Observational Prospective Study of Quality of Life in Unresectable TNM Stage III NSCLC (OBSTINATE) (OBSTINATE)

OBSTINATE is an observational, national, prospective, multicentric study on Quality of life in patients with unresecable stade III non-small cell lung cancers.

Locally advanced non-small cell lung cancers (NSCLCs with a Tumor, Node and Metastasis [TNM] stage III) patients represent approximately a third of newly discovered NSCLCs every year, and a very heterogeneous group of clinical situations. Therapies are multidisciplinary and very heterogeneous across oncology centers. Patients with locally advanced NSCLC have a high symptom burden that is known to affect their quality of life. Health-related quality of life (HR-QoL) is a specific and multidimensional type of patient-reported outcome (PRO) related to the physical, psychological and social impact of the disease and its treatment as perceived by patients. HR-QoL allows, together with data of efficacy and safety, a more complete assessment of risks and benefits of each treatment. Therefore, QoL maintenance is a valuable consideration for treatment decisions, especially in the rapidly evolving therapeutic landscape of unresectable NSCLC.

The study is designed to collect PROs HR-QoL data from every new patient diagnosed with an unresectable stage III NSCLC over a period of 18 months. We also aim to describe clinical characteristics of these patients, the therapeutic strategies conducted, and outcomes in a "real-word" oncological practice.

Study Overview

• Status: Active, not recruiting
• Conditions: Non-Small Cell Lung Cancer
• Intervention / Treatment: Other: Quality of Life Questionnaire-Core 30 (QLQ-C30)

Detailed Description

OBSTINATE is an observational, prospective, national, multicentric study conducted in patients newly diagnosed with an unresectable stage III NSCLC (with exclusion of early stages NSCLC classified to pathological stage III).

OBSTINATE is a study planned to include 450 patients between 50 to 70 GFPC-affiliates or GFPC-associated centers approximately. All centers are located in France. The participating Site Investigators will be treating physicians within one of the participating centers.

After screening for eligibility checks, patients will receive the Patient Information Note from the Site Investigators. This Patient information Note will describe the study purpose and modalities. Patients who meet the eligibility criteria and do not oppose to data collection will be enrolled. The schedule of the medical visits in the study center will depend on the patient and his/her routine clinical care Protocol-relevant data will be collected by the treating physician within each center, for up to 5 years following the last patient's enrollment in the study.

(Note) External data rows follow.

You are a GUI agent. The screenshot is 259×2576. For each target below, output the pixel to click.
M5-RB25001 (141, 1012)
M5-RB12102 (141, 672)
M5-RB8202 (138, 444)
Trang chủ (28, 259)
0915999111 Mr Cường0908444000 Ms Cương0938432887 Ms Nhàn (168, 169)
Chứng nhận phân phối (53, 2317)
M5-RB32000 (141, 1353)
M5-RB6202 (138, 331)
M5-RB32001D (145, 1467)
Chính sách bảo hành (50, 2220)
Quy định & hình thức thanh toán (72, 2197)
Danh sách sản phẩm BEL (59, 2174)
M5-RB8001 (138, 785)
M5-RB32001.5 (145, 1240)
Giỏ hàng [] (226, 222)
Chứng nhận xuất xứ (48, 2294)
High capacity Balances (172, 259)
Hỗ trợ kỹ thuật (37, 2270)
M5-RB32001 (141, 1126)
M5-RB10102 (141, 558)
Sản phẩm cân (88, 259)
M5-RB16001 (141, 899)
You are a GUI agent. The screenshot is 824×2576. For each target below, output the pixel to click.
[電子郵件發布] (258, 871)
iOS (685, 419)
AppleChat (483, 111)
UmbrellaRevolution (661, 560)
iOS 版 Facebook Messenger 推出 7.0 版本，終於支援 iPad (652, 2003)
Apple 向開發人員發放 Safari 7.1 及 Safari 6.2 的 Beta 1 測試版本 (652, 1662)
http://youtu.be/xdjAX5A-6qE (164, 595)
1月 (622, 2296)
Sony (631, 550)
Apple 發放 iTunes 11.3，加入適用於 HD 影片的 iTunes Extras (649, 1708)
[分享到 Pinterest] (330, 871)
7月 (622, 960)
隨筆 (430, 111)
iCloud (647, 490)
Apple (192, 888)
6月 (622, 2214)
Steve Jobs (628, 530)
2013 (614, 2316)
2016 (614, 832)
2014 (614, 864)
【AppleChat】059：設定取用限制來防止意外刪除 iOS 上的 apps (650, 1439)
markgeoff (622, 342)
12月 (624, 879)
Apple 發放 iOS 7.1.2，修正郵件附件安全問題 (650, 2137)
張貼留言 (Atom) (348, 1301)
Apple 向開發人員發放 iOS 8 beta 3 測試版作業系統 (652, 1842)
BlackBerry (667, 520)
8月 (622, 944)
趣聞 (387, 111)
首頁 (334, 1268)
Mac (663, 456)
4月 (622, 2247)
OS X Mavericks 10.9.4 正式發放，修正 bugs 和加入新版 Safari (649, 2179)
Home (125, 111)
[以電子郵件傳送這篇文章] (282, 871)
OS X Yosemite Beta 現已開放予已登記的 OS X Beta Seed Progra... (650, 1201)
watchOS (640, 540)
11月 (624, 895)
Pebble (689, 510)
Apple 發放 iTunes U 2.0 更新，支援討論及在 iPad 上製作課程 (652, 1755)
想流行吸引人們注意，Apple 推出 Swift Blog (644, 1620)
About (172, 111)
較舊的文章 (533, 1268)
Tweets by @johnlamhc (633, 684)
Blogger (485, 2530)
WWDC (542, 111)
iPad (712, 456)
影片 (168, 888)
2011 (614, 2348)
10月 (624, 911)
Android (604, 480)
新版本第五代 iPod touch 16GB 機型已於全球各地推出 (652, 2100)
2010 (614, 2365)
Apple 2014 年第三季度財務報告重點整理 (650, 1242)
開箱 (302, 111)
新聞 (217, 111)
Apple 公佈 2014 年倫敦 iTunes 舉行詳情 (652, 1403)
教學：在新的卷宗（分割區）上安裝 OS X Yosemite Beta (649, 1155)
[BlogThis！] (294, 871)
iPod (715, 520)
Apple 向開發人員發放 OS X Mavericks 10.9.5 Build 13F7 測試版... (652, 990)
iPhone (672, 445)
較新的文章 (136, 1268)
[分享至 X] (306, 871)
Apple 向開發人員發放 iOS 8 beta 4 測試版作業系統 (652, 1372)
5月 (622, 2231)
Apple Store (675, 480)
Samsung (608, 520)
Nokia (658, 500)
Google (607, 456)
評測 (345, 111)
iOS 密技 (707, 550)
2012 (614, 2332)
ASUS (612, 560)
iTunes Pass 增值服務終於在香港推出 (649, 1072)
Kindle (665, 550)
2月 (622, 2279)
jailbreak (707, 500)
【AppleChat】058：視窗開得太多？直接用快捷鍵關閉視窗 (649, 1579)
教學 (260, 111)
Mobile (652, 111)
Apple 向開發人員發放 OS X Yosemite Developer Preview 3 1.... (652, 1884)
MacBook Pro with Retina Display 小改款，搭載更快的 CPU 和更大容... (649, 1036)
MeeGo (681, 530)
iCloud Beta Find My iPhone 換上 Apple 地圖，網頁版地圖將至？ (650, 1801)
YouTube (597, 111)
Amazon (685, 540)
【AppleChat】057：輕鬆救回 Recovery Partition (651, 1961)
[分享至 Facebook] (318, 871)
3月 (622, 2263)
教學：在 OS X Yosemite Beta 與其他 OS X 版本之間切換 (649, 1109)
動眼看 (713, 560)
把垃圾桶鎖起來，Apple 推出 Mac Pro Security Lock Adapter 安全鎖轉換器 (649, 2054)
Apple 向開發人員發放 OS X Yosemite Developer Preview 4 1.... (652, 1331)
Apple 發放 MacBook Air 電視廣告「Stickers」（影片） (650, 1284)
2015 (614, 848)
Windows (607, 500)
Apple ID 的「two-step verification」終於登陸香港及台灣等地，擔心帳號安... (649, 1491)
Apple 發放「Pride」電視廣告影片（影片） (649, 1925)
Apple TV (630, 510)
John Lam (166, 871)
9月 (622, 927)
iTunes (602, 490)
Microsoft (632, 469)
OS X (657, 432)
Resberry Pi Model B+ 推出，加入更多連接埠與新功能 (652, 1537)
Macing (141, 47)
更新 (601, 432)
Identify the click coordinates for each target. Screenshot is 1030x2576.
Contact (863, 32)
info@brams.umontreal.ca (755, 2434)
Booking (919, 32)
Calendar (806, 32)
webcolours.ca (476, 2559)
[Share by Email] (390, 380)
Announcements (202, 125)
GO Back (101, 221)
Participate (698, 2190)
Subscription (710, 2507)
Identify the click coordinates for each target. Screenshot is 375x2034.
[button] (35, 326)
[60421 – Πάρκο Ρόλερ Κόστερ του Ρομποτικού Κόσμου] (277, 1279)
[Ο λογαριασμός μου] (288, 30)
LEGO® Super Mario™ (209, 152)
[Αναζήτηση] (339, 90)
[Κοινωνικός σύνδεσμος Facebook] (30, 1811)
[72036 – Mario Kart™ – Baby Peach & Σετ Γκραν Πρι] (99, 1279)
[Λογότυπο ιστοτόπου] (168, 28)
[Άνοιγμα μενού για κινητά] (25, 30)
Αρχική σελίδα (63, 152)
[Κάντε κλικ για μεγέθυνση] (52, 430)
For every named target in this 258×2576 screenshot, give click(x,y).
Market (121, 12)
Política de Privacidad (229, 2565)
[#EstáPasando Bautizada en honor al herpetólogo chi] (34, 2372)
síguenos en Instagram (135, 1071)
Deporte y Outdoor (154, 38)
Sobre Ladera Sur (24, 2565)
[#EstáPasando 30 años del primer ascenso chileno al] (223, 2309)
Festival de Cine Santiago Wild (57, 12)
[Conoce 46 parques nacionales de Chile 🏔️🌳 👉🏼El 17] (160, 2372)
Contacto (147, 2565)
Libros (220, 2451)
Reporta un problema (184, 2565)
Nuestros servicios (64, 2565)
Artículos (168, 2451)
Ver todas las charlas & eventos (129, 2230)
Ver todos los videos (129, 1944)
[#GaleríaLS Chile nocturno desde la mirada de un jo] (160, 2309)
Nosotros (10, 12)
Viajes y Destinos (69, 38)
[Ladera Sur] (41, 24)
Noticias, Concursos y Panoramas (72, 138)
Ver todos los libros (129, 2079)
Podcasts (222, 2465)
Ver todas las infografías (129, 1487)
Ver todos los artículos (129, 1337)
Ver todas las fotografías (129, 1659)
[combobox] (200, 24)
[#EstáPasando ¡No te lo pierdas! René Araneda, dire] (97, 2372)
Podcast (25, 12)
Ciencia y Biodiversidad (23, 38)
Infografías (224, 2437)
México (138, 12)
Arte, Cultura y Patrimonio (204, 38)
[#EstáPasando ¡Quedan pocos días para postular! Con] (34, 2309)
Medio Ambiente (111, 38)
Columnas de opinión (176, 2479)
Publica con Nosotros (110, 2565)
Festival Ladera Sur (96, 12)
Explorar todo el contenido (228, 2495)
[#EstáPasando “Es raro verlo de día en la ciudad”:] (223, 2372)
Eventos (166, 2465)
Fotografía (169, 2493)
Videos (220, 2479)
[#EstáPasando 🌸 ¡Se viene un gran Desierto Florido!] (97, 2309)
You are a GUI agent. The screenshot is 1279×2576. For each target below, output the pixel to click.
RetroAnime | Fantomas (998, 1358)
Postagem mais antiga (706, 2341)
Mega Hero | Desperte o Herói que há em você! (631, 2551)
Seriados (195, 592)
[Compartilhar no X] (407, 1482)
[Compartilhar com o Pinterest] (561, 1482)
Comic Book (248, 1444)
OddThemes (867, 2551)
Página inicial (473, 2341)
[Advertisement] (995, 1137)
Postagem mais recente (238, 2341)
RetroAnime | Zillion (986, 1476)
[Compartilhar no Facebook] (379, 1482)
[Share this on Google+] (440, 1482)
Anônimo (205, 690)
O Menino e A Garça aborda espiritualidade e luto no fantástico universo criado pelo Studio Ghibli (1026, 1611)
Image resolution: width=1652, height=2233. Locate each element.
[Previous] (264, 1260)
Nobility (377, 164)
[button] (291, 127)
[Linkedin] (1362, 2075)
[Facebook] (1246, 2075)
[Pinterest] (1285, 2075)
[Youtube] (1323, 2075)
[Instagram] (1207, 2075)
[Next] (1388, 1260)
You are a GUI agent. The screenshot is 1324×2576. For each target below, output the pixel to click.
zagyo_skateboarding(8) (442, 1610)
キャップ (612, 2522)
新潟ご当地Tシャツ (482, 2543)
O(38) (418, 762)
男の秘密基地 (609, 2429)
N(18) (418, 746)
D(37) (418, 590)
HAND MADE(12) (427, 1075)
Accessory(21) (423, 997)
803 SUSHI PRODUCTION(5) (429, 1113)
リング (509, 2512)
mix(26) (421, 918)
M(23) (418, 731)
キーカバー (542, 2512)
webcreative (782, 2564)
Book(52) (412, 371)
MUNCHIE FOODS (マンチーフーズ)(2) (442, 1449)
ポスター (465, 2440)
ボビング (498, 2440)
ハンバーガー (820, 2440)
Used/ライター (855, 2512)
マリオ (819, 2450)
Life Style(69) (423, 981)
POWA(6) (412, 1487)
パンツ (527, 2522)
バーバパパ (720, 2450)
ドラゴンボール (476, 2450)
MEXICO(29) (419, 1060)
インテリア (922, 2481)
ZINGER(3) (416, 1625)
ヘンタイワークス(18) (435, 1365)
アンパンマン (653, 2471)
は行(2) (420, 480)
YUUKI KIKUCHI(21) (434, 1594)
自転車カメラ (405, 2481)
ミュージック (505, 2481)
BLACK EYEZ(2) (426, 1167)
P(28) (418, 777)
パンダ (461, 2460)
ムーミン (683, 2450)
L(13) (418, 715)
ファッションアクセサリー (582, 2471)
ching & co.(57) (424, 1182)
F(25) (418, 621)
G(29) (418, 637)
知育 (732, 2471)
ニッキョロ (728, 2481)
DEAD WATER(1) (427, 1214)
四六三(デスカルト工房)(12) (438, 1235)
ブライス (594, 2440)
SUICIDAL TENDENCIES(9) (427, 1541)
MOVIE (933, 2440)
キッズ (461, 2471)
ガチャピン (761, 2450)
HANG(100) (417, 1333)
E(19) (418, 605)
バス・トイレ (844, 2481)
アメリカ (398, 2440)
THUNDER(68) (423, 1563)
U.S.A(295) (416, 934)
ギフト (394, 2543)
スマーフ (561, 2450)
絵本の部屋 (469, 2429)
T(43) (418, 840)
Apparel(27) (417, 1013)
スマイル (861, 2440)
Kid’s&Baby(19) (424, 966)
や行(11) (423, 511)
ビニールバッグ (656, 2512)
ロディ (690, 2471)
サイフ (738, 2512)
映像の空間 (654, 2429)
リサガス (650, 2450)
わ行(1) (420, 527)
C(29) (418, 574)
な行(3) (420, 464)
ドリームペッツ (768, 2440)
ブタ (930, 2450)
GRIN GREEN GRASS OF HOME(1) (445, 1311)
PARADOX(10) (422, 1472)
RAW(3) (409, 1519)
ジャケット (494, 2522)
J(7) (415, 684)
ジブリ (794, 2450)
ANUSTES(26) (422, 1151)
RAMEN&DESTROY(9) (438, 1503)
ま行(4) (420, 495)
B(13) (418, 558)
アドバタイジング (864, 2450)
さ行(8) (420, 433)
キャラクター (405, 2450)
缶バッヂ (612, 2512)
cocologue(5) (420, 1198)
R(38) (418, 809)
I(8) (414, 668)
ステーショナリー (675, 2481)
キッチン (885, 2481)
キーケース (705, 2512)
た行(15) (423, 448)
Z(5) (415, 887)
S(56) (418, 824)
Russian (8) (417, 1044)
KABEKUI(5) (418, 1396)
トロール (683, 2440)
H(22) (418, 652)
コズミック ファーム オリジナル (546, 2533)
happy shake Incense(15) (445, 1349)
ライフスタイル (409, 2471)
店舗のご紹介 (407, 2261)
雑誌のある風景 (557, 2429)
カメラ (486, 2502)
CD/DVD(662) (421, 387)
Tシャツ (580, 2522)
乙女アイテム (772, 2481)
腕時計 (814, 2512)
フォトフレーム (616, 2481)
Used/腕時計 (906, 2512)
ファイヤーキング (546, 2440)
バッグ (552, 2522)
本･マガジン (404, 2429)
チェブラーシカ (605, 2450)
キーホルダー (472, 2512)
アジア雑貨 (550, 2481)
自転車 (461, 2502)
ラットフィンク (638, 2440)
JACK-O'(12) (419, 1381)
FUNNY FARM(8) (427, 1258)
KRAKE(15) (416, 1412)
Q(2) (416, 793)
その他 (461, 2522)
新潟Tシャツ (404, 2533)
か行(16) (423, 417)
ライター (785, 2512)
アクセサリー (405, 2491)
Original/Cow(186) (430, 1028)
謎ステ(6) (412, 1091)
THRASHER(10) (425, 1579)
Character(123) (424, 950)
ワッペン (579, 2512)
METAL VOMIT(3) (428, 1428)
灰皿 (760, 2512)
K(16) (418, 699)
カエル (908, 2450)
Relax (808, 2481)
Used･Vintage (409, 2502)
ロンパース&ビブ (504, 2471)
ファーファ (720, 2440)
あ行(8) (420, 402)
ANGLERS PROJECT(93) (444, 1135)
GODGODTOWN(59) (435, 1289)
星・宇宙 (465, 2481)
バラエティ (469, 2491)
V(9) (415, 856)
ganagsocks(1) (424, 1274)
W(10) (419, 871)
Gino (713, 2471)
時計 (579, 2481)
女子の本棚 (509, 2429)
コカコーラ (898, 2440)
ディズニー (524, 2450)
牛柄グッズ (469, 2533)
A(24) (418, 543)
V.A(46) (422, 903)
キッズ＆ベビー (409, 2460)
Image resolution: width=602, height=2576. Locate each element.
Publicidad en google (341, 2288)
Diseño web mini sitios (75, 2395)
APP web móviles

Patients included in the study will complete the self-assess questionnaires at enrollment and during routine care follow-up, according to pre-specified data collection schedule.

Usual practices or modalities of follow-up of patients will remain unchanged compared to the current clinical practice as the study is designed to provide descriptive summary information.

• Study Type: Observational
• Enrollment (Actual): 413

Contacts and Locations

Study Locations

• France
  • Aix En Provence, France, 13616
    • Centre Hospitalier d'Aix en Provence
  • Amiens, France, 80054
    • CHU Amiens-Picardie
  • Angers, France, 49033
    • Centre Hospitalier Universitaire
  • Annecy, France, 74374
    • Centre Hospitalier d'Annecy
  • Brest, France, 29200
    • Centre Hospitalier du Morvan
  • Chambéry, France, 73011
    • CHMS
  • Champigny-sur-Marne, France, 94500
    • Hôpital Paul d'Egine
  • Chauny, France, 02300
    • Centre Hospitalier de Chauny
  • Cherbourg, France, 50102
    • Centre Hospitalier du Cotentin
  • Creteil, France, 94010
    • Centre Hospitalier Intercommunal de Creteil
  • Elbeuf, France, 76503
    • Centre Hospitalier d'Elbeuf - Pneumologie
  • La Roche-sur-Yon, France, 85000
    • CHD Les Oudairies
  • Libourne, France, 33505
    • Hôpital Robert Boulin
  • Limoges, France, 87042
    • Centre Hospitalier Universitaire Dupuytren
  • Lorient, France, 56100
    • Hôpital du Scorff
  • Lyon, France, 69373
    • Centre Leon Berard
  • Marseille, France, 13915
    • Hopital Nord
  • Marseille, France, 130003
    • Hopital Europeen
  • Meaux, France, 77100
    • Hôpital de Meaux
  • Perpignan, France, 66000
    • Centre Catalan d'Oncologie
  • Quimper, France, 29000
    • Centre Hospitalier Intercommunal de Quimper
  • Rennes, France, 35000
    • CHU Ponchaillou
  • Rouen, France, 76031
    • Hopital Charles Nicolle
  • Saint Nazaire, France, 44600
    • Clinique Mutualiste de l'Estuaire
  • Saint-Denis, France, 97411
    • CHU La Réunion Site Nord
  • Saint-Pierre, France, 97410
    • CHU La Réunion Site Sud
  • Saint-Priest-en-Jarez, France, 42271
    • Institut Lucien Neuwirth
  • Saint-Étienne, France, 42000
    • Hôpital Privé de la Loire
  • Saint-Étienne, France, 42055
    • CHU Hopital Nord
  • Tarbes, France, 65013
    • CH de Bigorre Tarbes
  • Toulon, France, 83800
    • Hôpital d'Instruction des Armées Ste Anne
  • Vannes, France, 56017
    • CH Bretagne Atlantique
  • Villefranche Sur Saone, France, 69655
    • Centre Hospitalier de Villefranche sur Saone
  • Villeneuve-Saint-Georges, France, 94190
    • Centre Hospitalier Intercommunal

Participation Criteria

Eligibility Criteria

• Ages Eligible for Study: 18 years and older (Adult, Older Adult)
• Accepts Healthy Volunteers: No

• Sampling Method: Probability Sample

Study Population

Every new patients diagnosed with treatment-naïve unresectable stage III non-small cell lung cancer (according to the 8th TNM IASLC edition).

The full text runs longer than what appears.